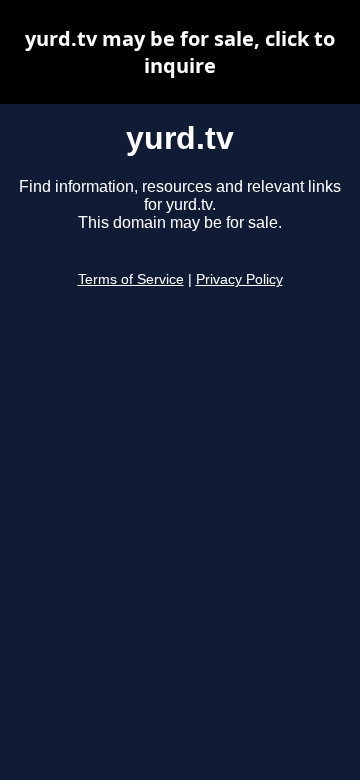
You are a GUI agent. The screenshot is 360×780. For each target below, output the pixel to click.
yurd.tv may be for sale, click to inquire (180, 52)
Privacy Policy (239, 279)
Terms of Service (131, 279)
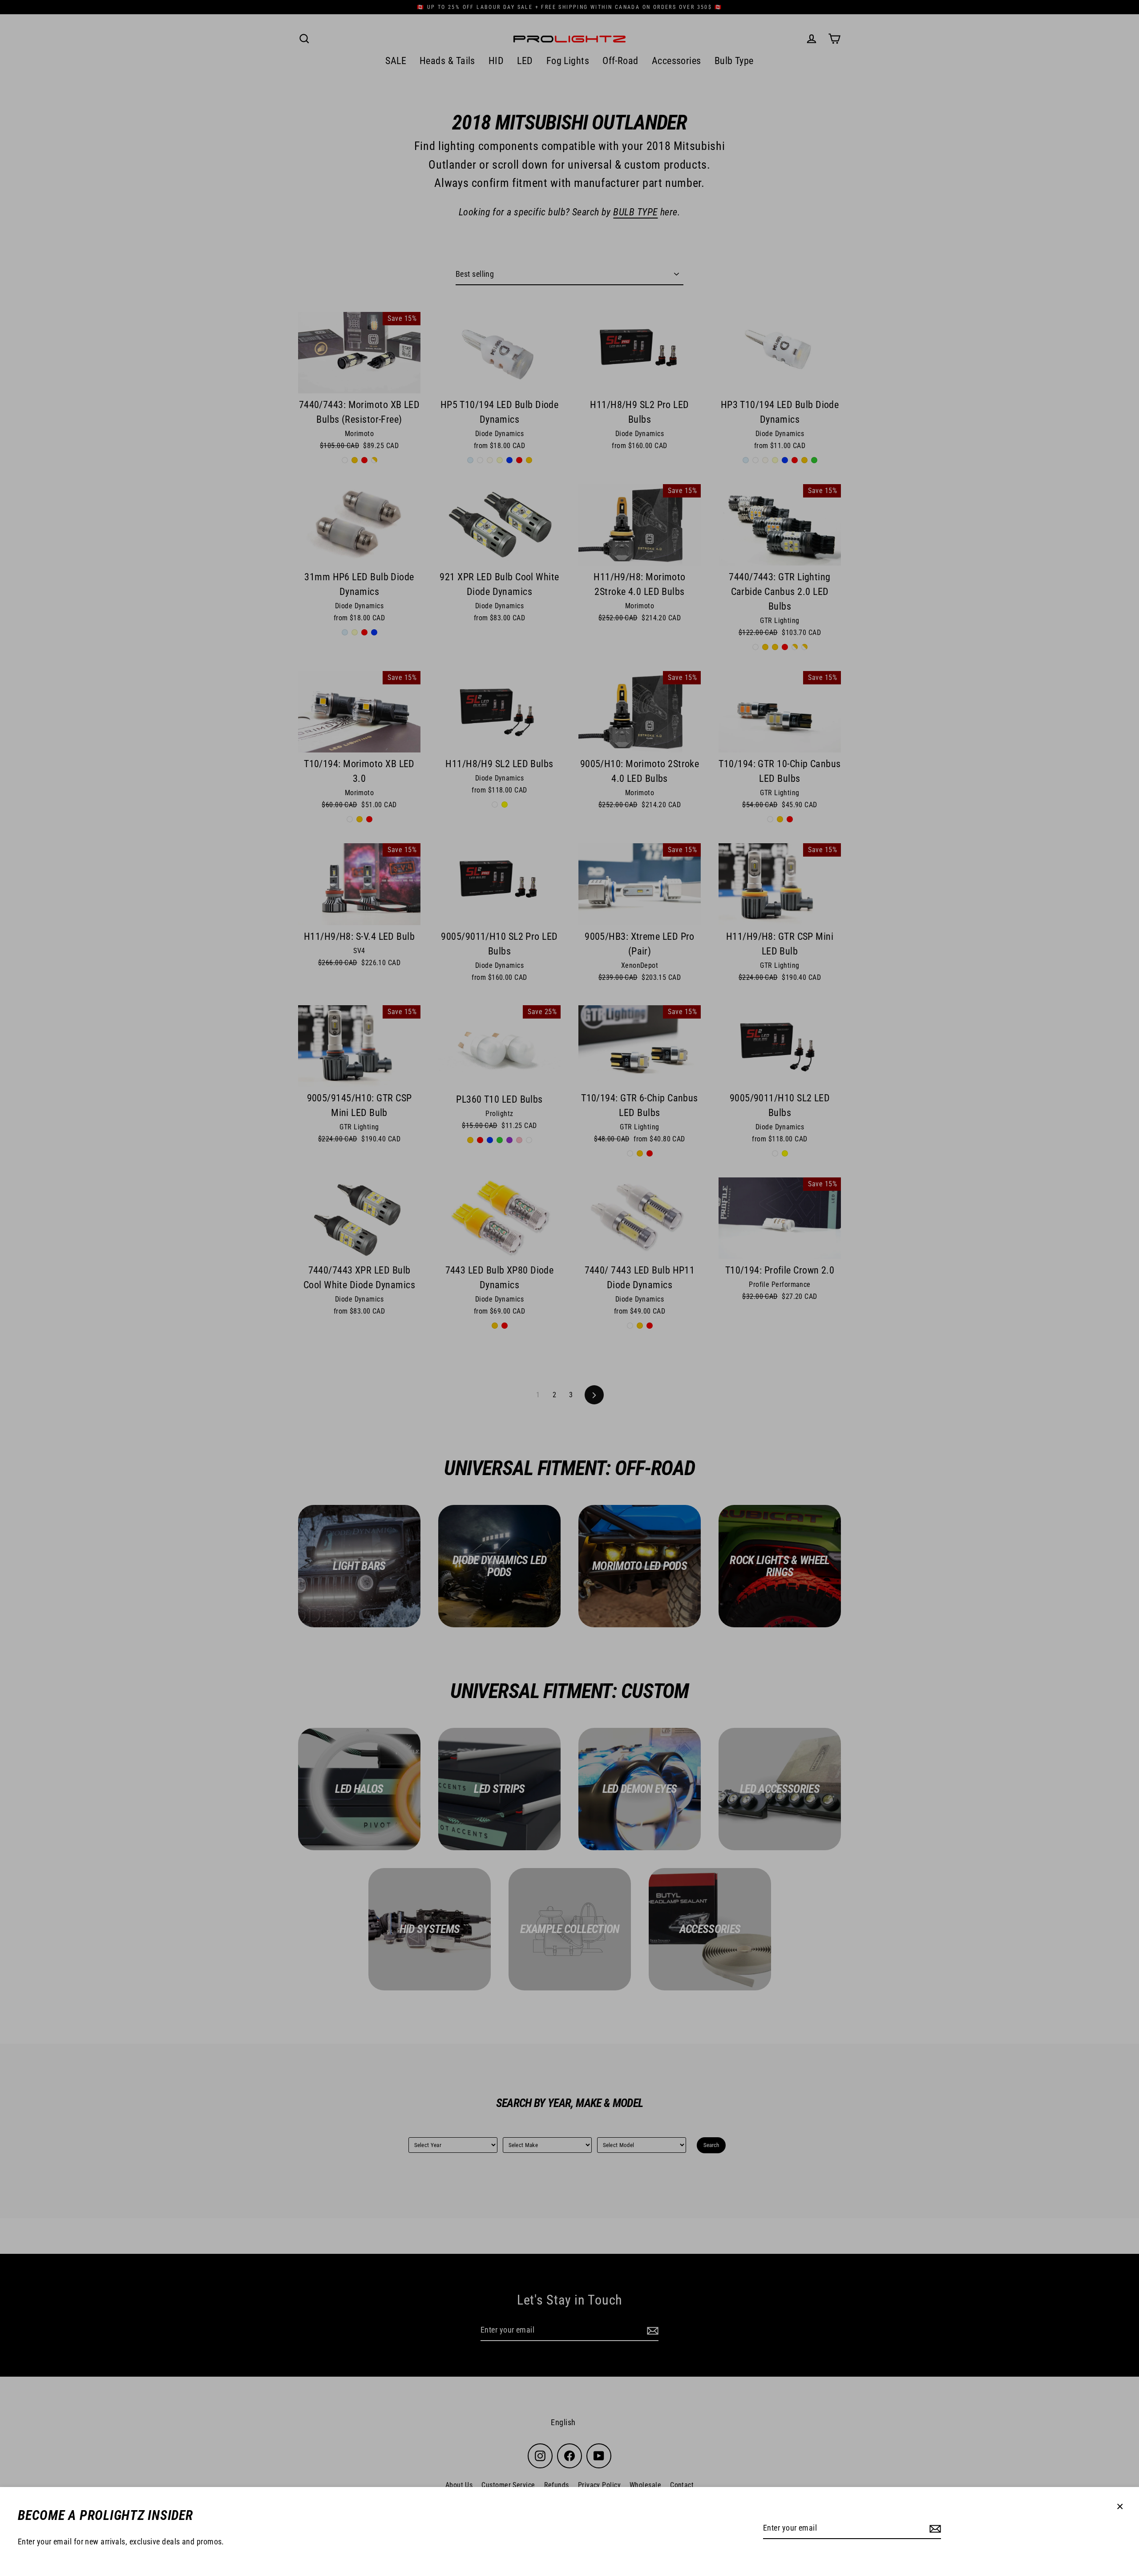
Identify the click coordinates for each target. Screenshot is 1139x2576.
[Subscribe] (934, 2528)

Required action:
Restate, word for word, each line from the line containing "yurd.tv may be" through the end of the entries above; the pictures are not part of the copy.

Final answer:
yurd.tv may be for sale, click to inquire (180, 52)
Privacy Policy (239, 279)
Terms of Service (131, 279)
Identify the click coordinates for each target. Screenshot is 1139x2576.
[Subscribe] (934, 2528)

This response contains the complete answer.